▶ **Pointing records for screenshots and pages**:
★ ★ ★ ★

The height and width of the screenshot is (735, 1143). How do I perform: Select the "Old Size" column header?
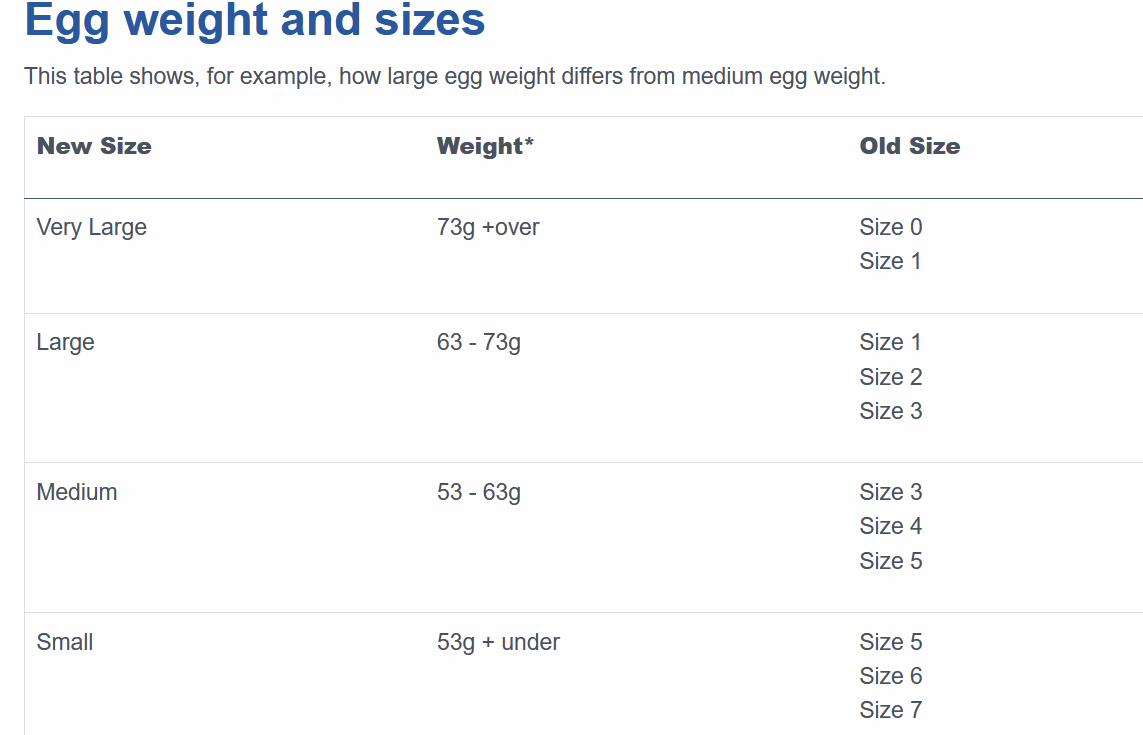[x=909, y=146]
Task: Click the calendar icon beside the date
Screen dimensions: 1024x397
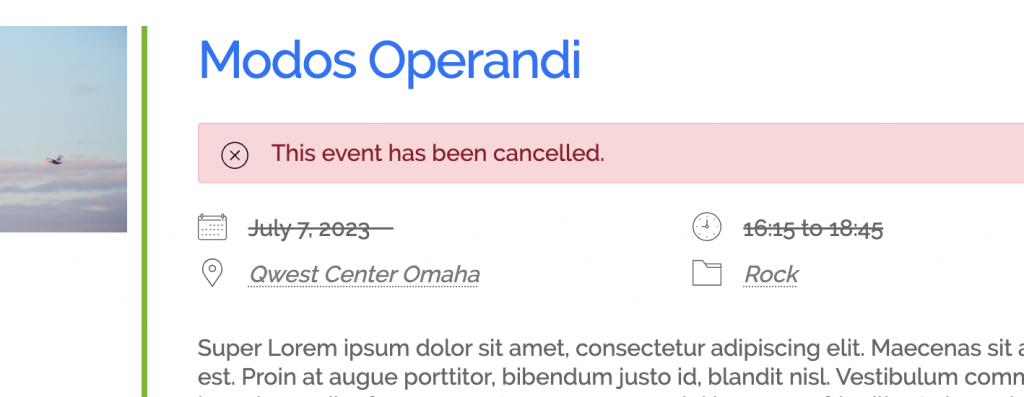Action: click(x=212, y=227)
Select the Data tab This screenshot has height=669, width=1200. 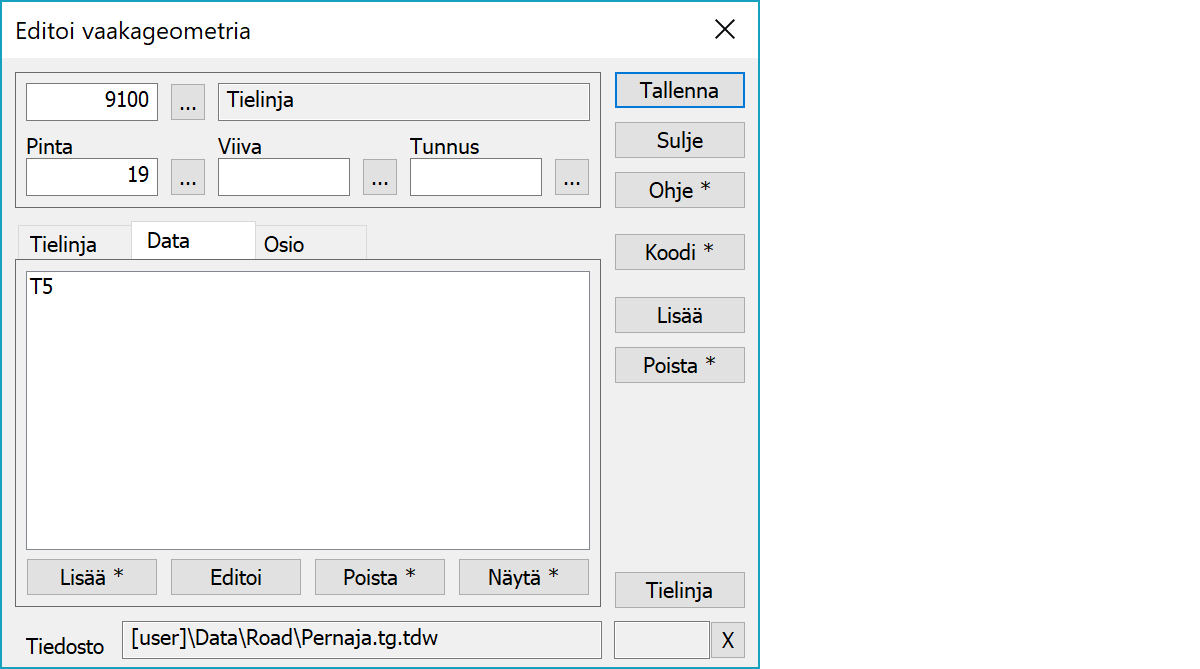coord(169,241)
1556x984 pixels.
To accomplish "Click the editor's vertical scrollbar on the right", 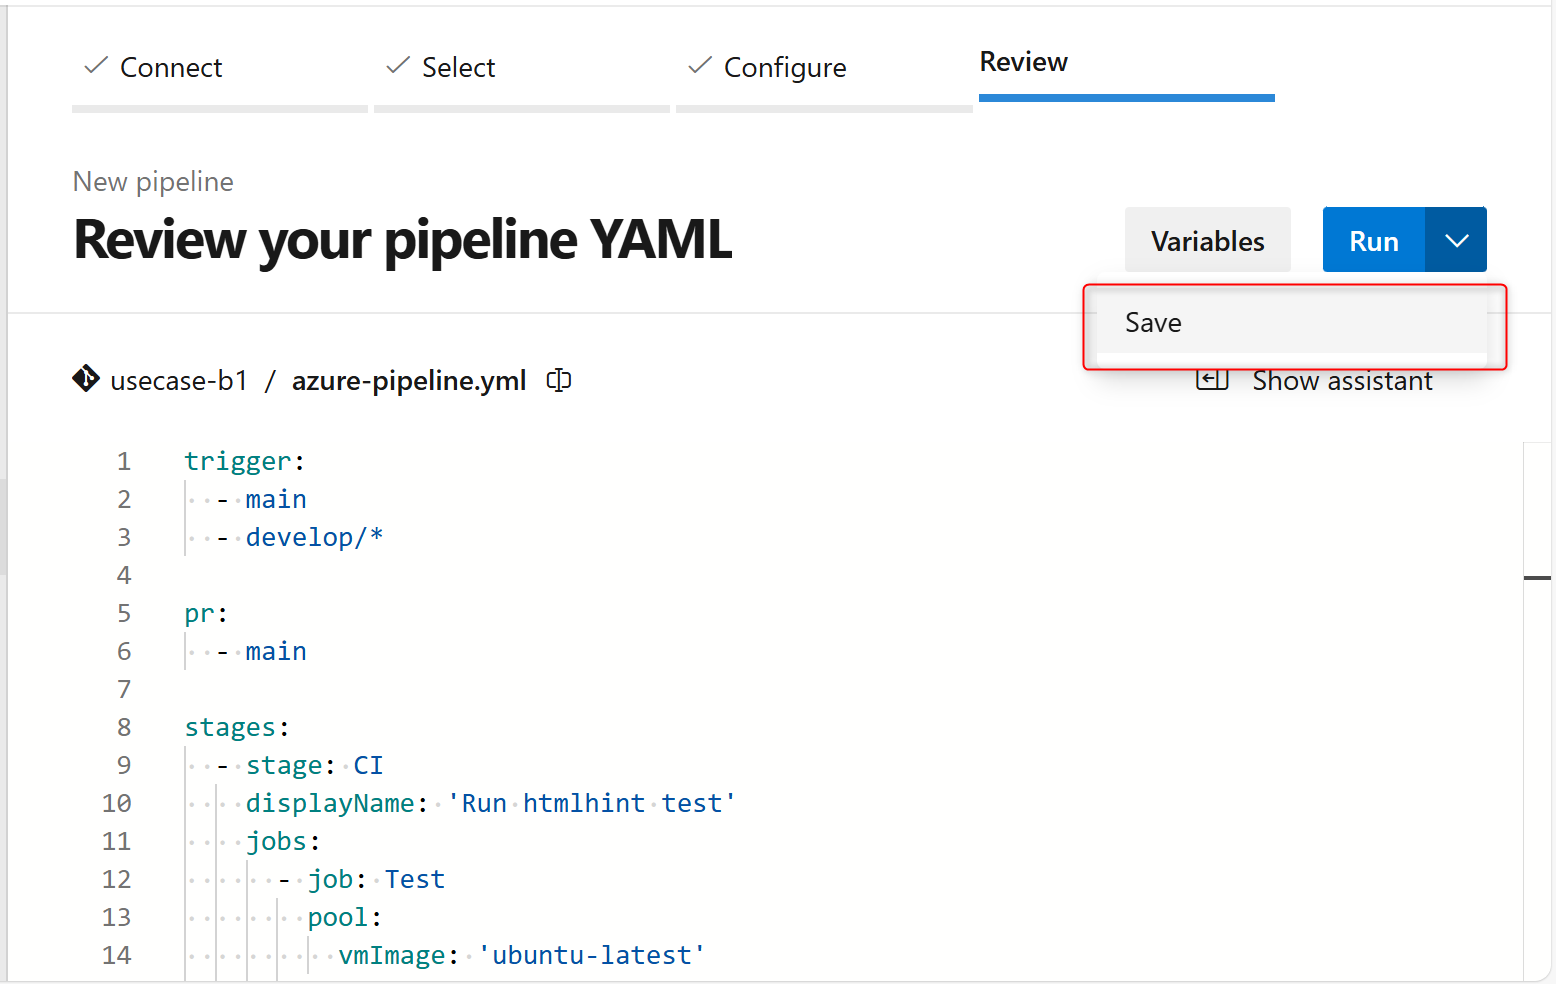I will coord(1537,578).
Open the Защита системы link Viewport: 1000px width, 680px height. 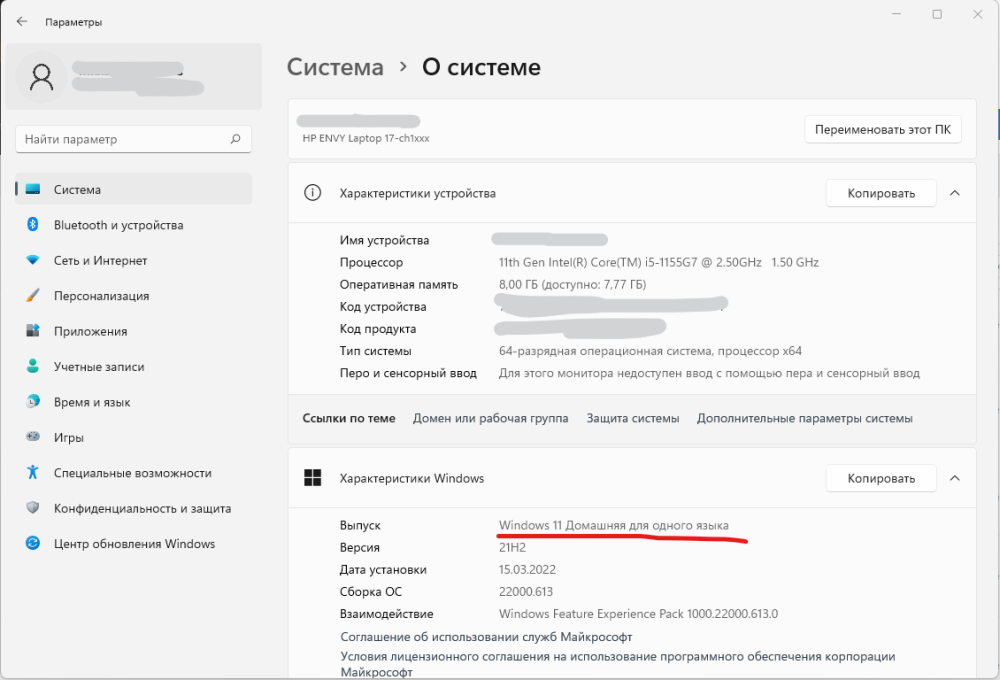pos(632,418)
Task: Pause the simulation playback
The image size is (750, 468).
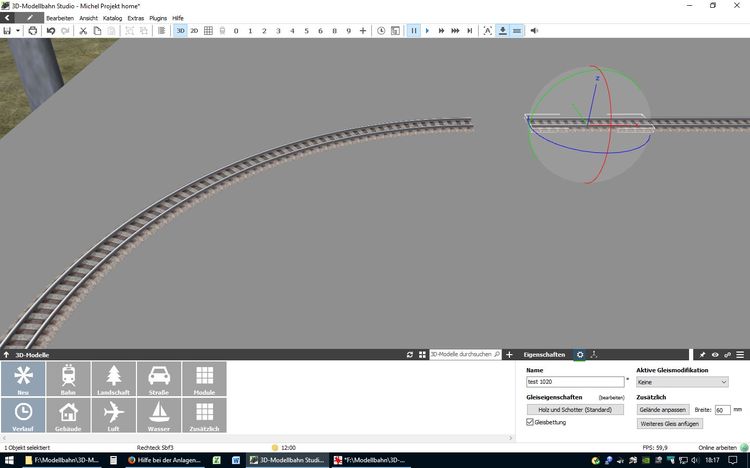Action: point(412,31)
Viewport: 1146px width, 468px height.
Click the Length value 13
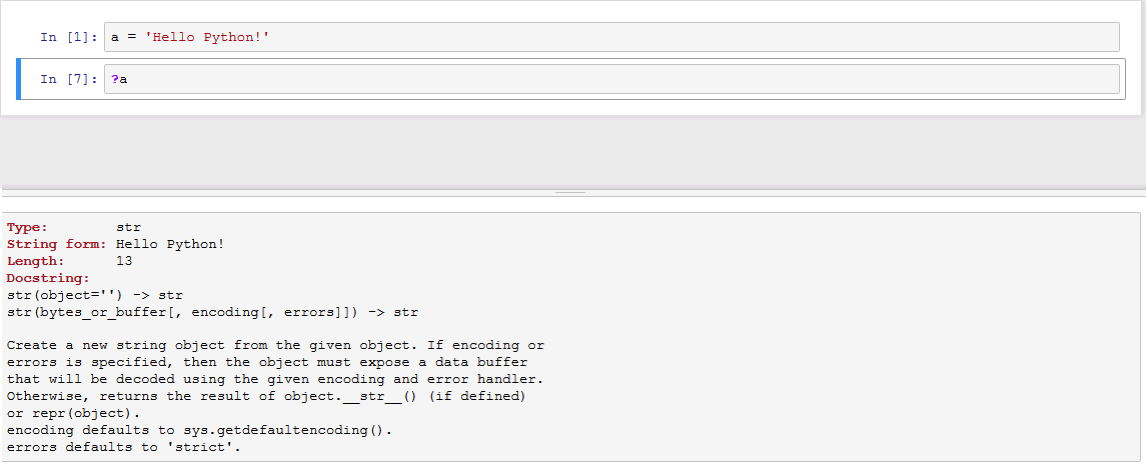(x=124, y=261)
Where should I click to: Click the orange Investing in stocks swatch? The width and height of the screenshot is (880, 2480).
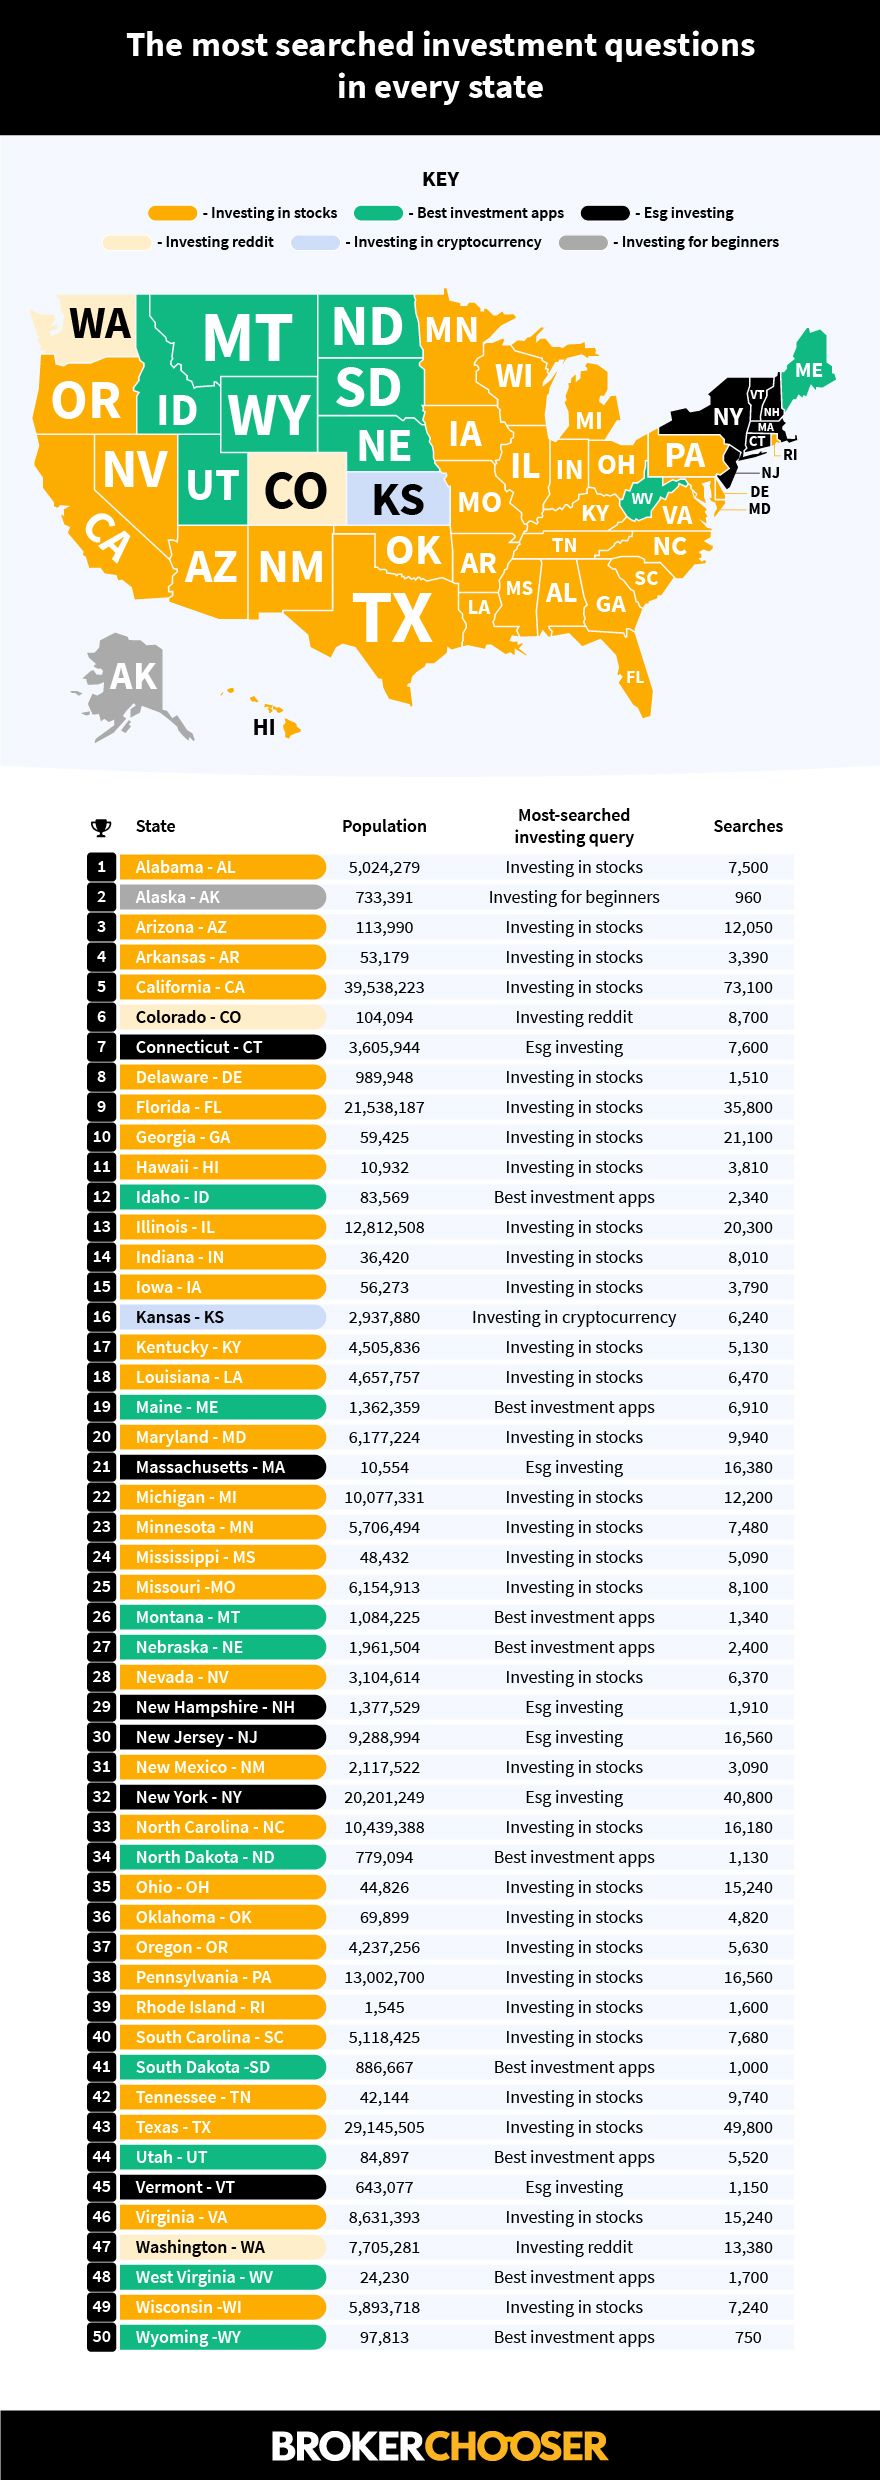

★ ★ ★ ★

▶ **Exercise**:
Pull out the part of the items that opens with the line containing "Task: Pause the simulation playback" and runs through the end of the items, copying each line word for word. Omit the pictures from your answer.

▶ **Written response**:
Task: Pause the simulation playback
The image size is (750, 468).
Action: point(412,31)
Viewport: 1146px width, 468px height.
Click the Length value 13
(x=124, y=261)
Where should I click to: Click the orange Investing in stocks swatch? The width and height of the screenshot is (880, 2480).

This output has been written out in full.